The region in the Canadian Arctic now known as Nunavut ("our land" in the language of the Inuit) is a vast territory with a small population. Lying north and west of Hudson Bay, and previously part of Canada's Northwest Territories, it consists of 750,000 square miles of land and 62,000 square miles of water. It has been continuously populated for approximately 4,000 years. According to the 2006 census, it had 29,474 inhabitants, of whom 24,640 identified themselves as Inuit (83.6 %). About three in five were under twenty-five years of age.

Nunavut was created as a homeland for the Inuit people after a majority of residents ratified the Nunavut Land Claims Agreement Act in 1992. This was an accord drafted over 20 years by a committed group of Canadians (both Inuit and non-Inuit) that resulted, in 1993, in the largest land claims settlement in Canada, with $1.1 billion to be paid out between 1993 and 2007. The official creation of Nunavut took place in a magnificent ceremony on April 1, 1999, in Iqaluit.

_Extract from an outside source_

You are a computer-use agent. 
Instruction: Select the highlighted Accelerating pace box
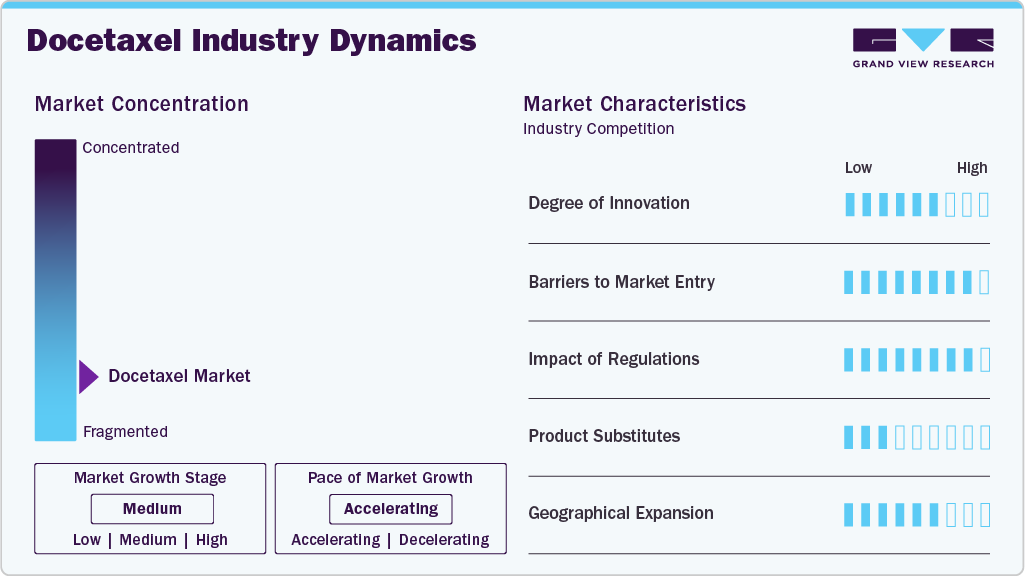coord(391,509)
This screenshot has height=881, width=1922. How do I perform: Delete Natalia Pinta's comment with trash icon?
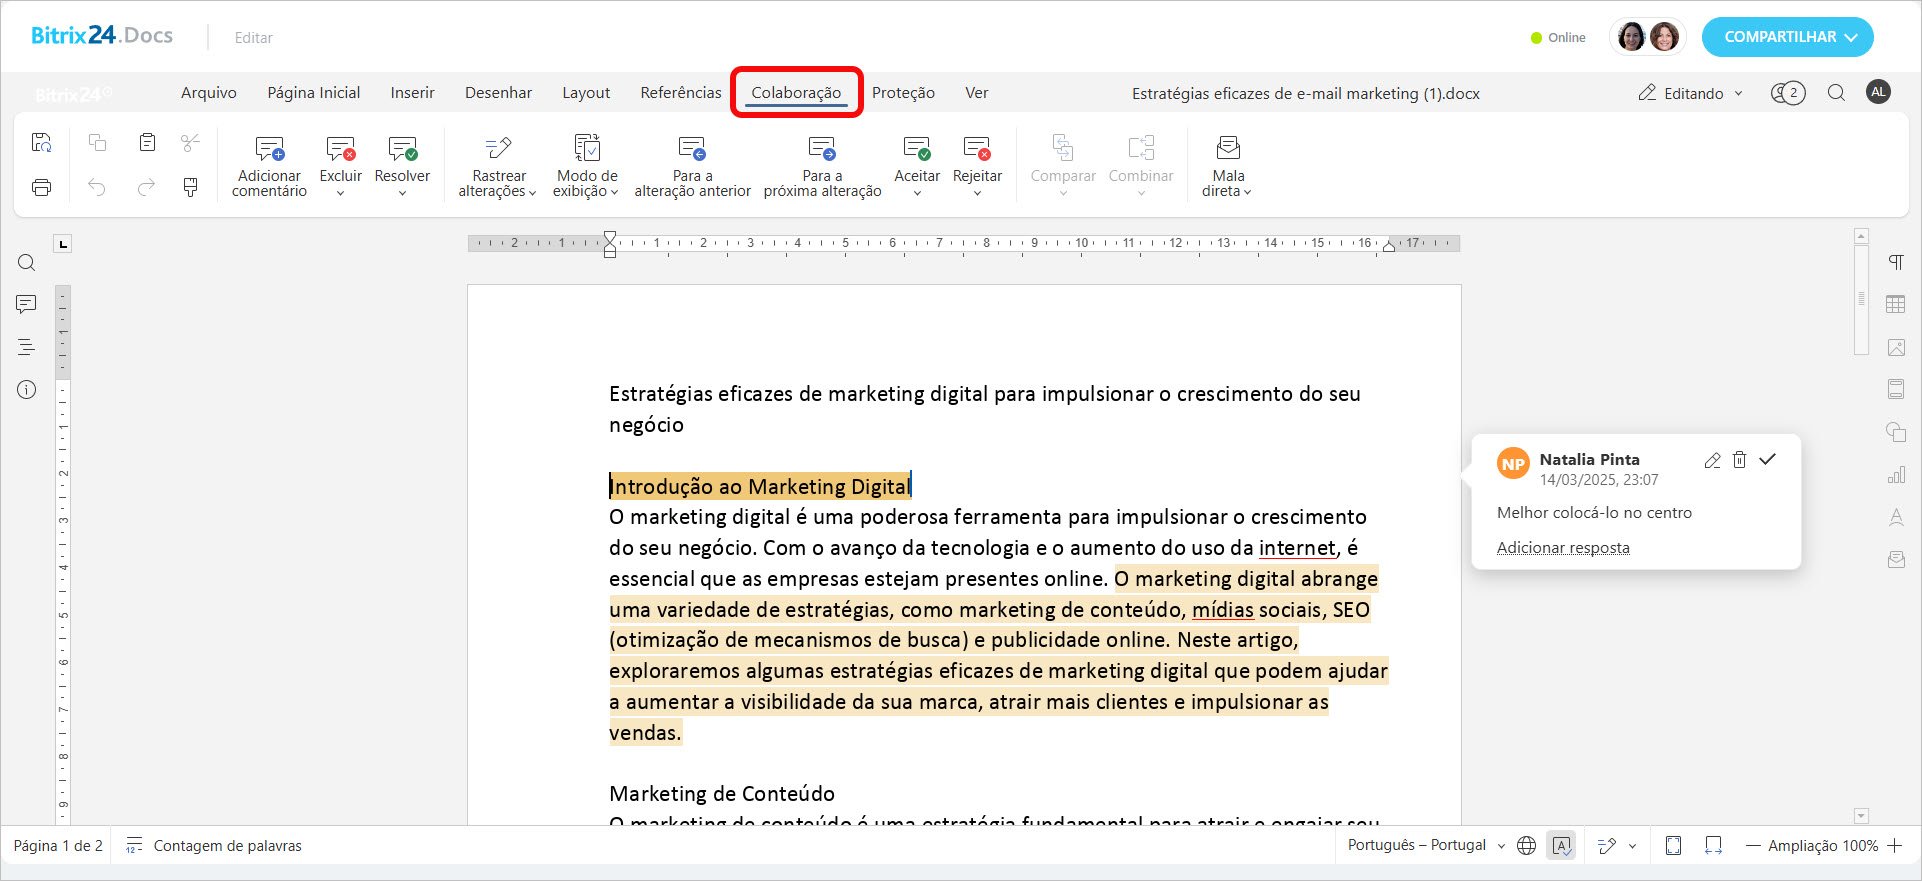pos(1740,460)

Iqaluit became the official capital of Nunavut in 1999. Its name means "place of many fish" in Inuktitut, the language of the Inuit. It is the largest community in the region, located on the south coast of Baffin Island at the head of Frobisher Bay. In 2006, the Census reported the population of Iqaluit to be 6,184 (58% Inuit and 41% non-aboriginal), a growth of 18% from 2001.

As the capital of Nunavut, the economy of Iqaluit is based mainly on government. There are many new government buildings and government employees servicing the needs of the new territory, including social services, education, health, arts, and culture. Because of its modern airport, oil and mining companies use Iqaluit as a service and supply center. Many Inuit in Iqaluit continue to harvest fish and seals for food and clothing while other local residents produce and sell Inuit arts and crafts.

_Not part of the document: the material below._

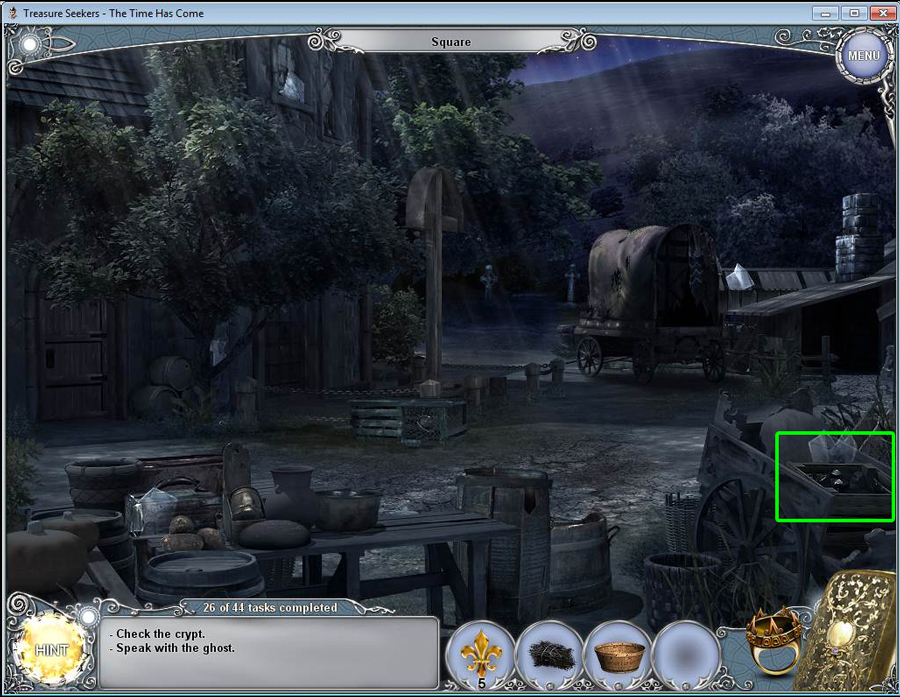
Task: Click the empty fourth inventory slot
Action: (686, 654)
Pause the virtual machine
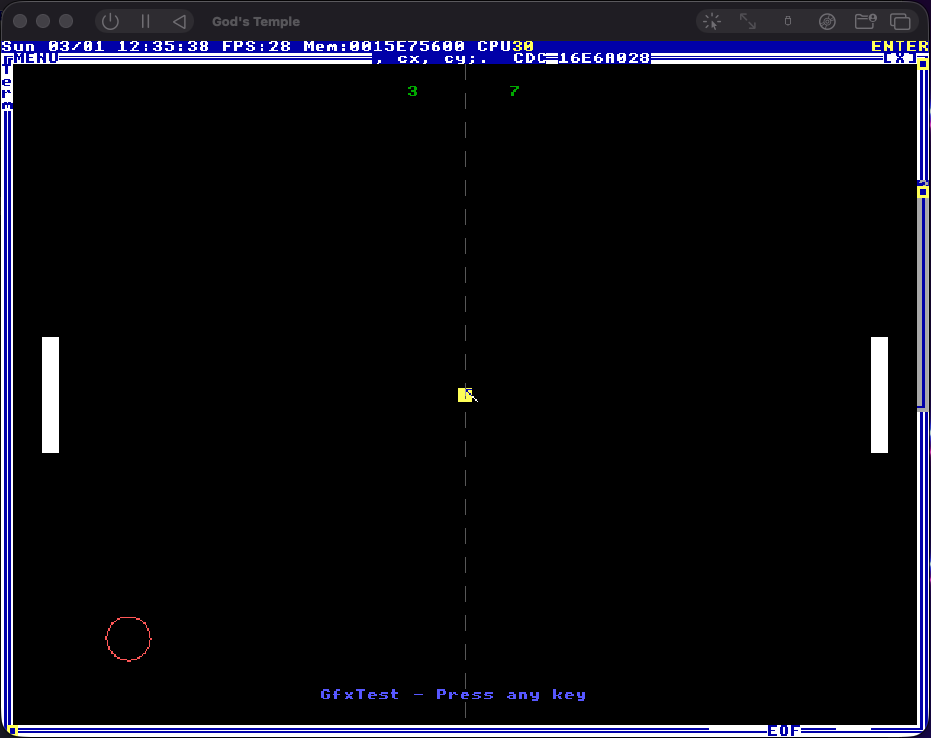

The original religion of many Inuit was shamanism. Although shamanism is still practiced in secret, most Inuit have converted to Christianity over time. This began with the arrival of Christian missionaries in the 1800s and continues to this day. Today in Iqaluit, nearly 85% of the population reports being a member of a Christian faith.

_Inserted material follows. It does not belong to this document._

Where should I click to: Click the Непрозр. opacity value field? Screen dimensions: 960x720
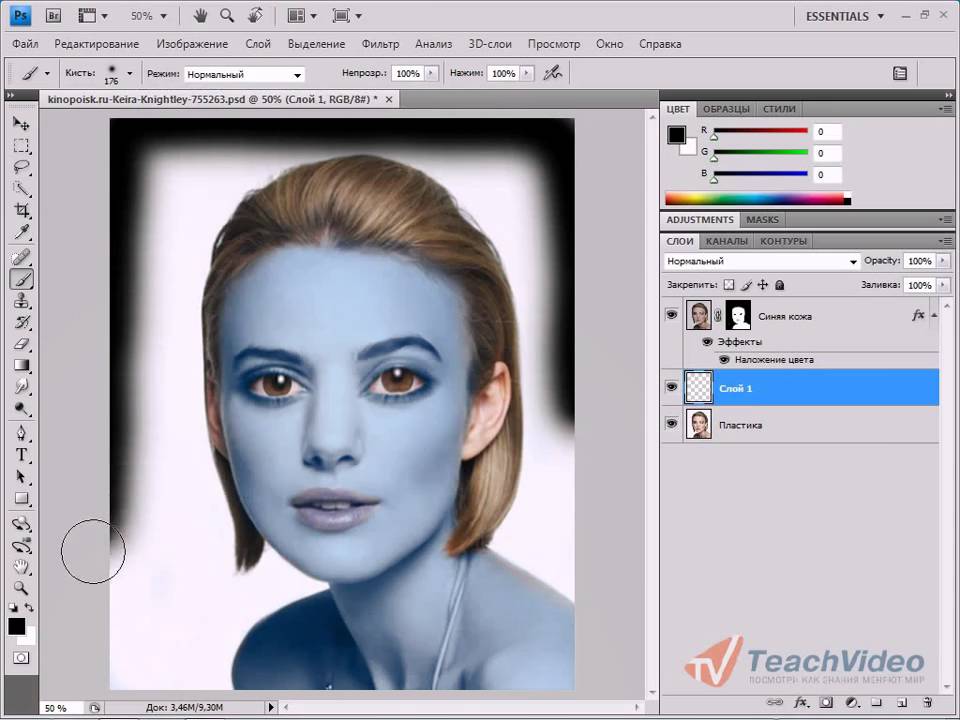pyautogui.click(x=408, y=73)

As its name suggests, Iqaluit is a prime fishing area that has provided Inuit with a reliable source of food for many years. In Iqaluit, local residents often head to Sylvia Grinnell River to catch Arctic char, to Ogac Lake to catch cod, or to the ocean to catch shrimp. Some locals actually move to outpost camps during fishing and hunting seasons, returning to the city only for work. Other Iqaluit residents purchase fresh fish and shrimp from the local food markets.

By engaging with the ocean, land, rivers, lakes, and animals, Inuit learn through observation, discovery, and experience. Information about where and how to fish and hunt, and a sense of sharing and community is passed from one generation to the next This knowledge and these values, which are hallmarks of traditional Inuit culture, are known as Inuit Qaujimajatuqangit (IQ); and Inuit in Iqaluit work hard to weave them into their daily lives. Fishing is an excellent activity for promoting these guiding principles.

The spirit of the Arctic lives on in the people of the region. It is illustrated in the true story on pages 322-323 that is the centerpiece of this article. On my first visit to the Canadian Arctic, I had been told about Pitseolak Alainga and his incredible survival story. When our family moved to the Canadian Arctic in 2001 as part of my sabbatical study, we discovered that Pitseolak and his family actually lived next door to the home we rented in Iqaluit, Nunavut.

Throughout history, storytelling has been very important to the Inuit. It is through their stories that important information is passed from one generation to the next. Hugh Brody, referring to the importance of stories for a young girl, says the following in his informative book, The Other Side of Eden:

   The land to which she belongs is
   the subject of many kinds of stories.